**WORK TO DO:** Reproduce the following lines word for word, omitting the pictures.
┌────────
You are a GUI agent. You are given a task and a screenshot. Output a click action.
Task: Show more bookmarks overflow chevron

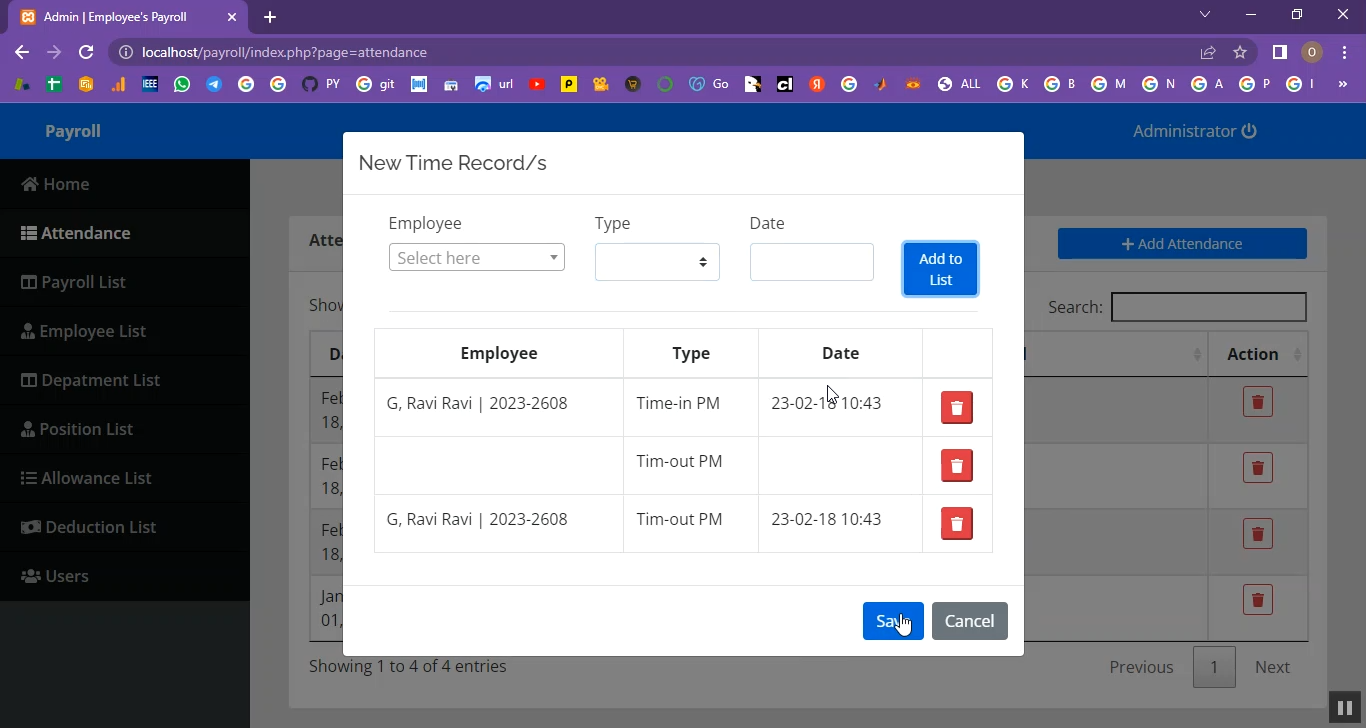tap(1343, 85)
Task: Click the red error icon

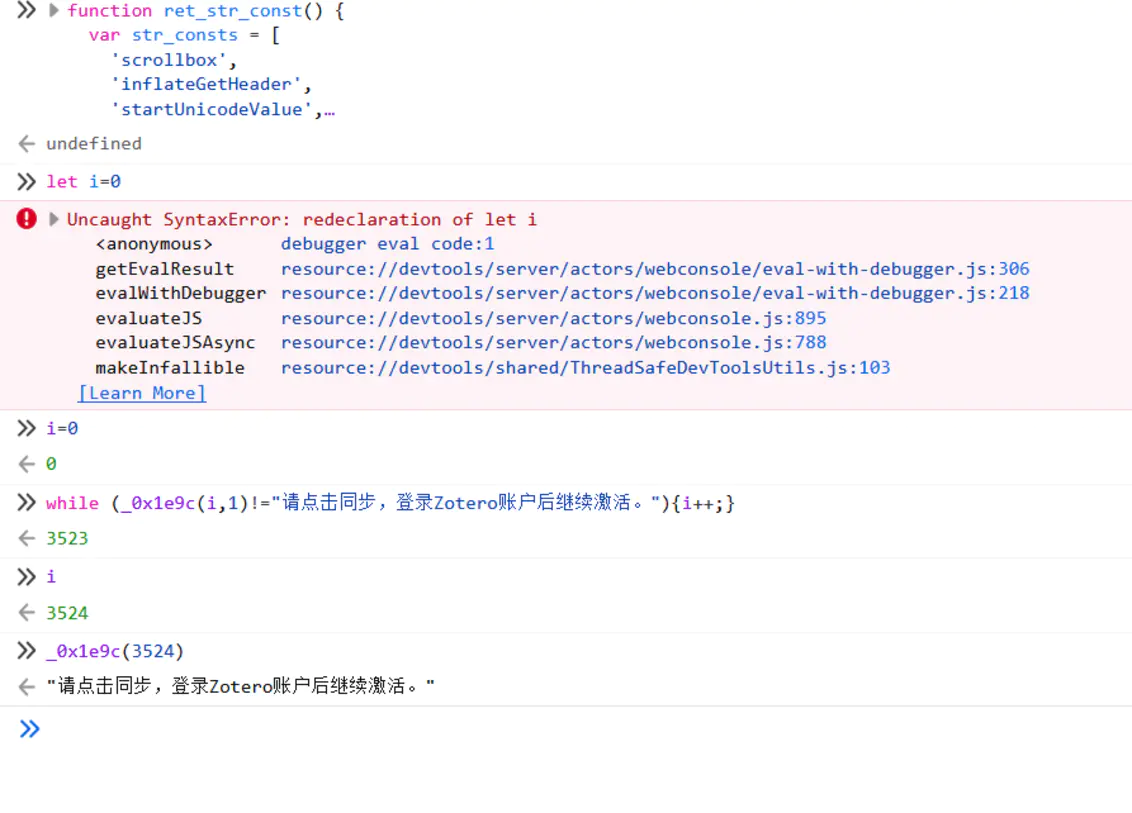Action: click(x=27, y=219)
└────────
**THE RESPONSE:**
You are a GUI agent. You are given a task and a screenshot. Output a click action.
Task: Show more bookmarks overflow chevron

tap(1343, 85)
Task: Click the red error icon

Action: click(x=27, y=219)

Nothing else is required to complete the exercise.